Covid-19 – Como e por que o pior ainda está por vir, por Felipe A. P. L. Costa

Vários países já deram início a campanhas de vacinação em massa contra a Covid-19. Entre nós, no entanto, a campanha (em um cenário otimista) só deverá ter início na última semana de janeiro.

Covid-19 – Como e por que o pior ainda está por vir.

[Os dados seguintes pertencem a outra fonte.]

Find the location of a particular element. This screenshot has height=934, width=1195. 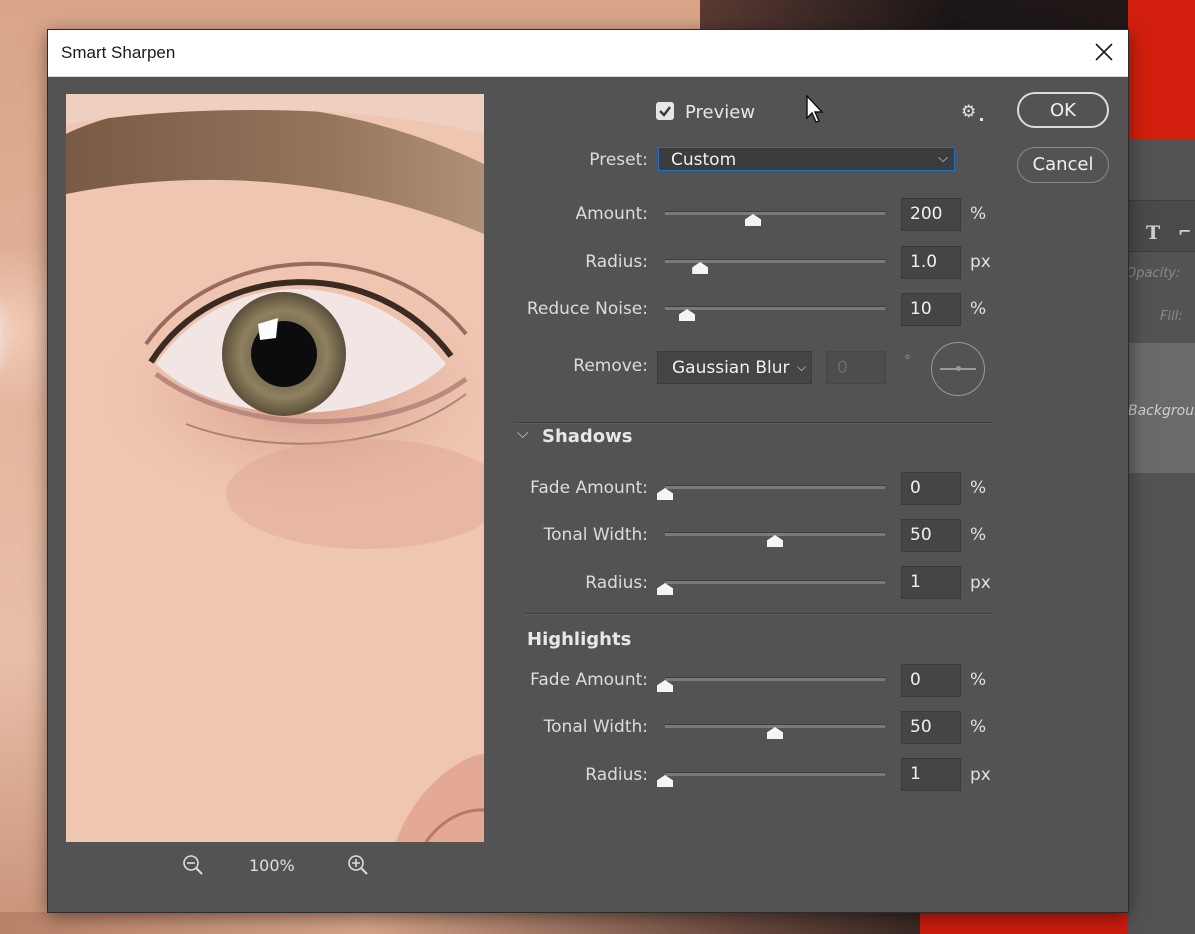

highlights-fade-amount-label: Fade Amount: is located at coordinates (589, 680).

Por Felipe A. P. L. Costa [*].

RESUMO. Ontem (10), de acordo com o Ministério da Saúde, foram registrados em todo o país mais 29.792 casos e 469 mortes. Teríamos chegado assim a um total de 8.105.790 casos e 203.100 mortes. A semana encerrada ontem (4-10/1) foi um pesadelo. Em número de casos (372.044), foi a pior desde o início da pandemia. O número de mortes (7.082) foi o maior dos últimos cinco meses. As médias semanais das taxas de crescimento seguem a escalar, tendo chegado a 0,67% (casos) e 0,51% (mortes). Nesse ritmo, a semana que começa hoje (11) deverá resultar em mais 389.942 casos e 7.338 mortes. No próximo domingo (17/1), portanto, o país deverá computar um total de 8.495.732 casos e 210.438 mortes.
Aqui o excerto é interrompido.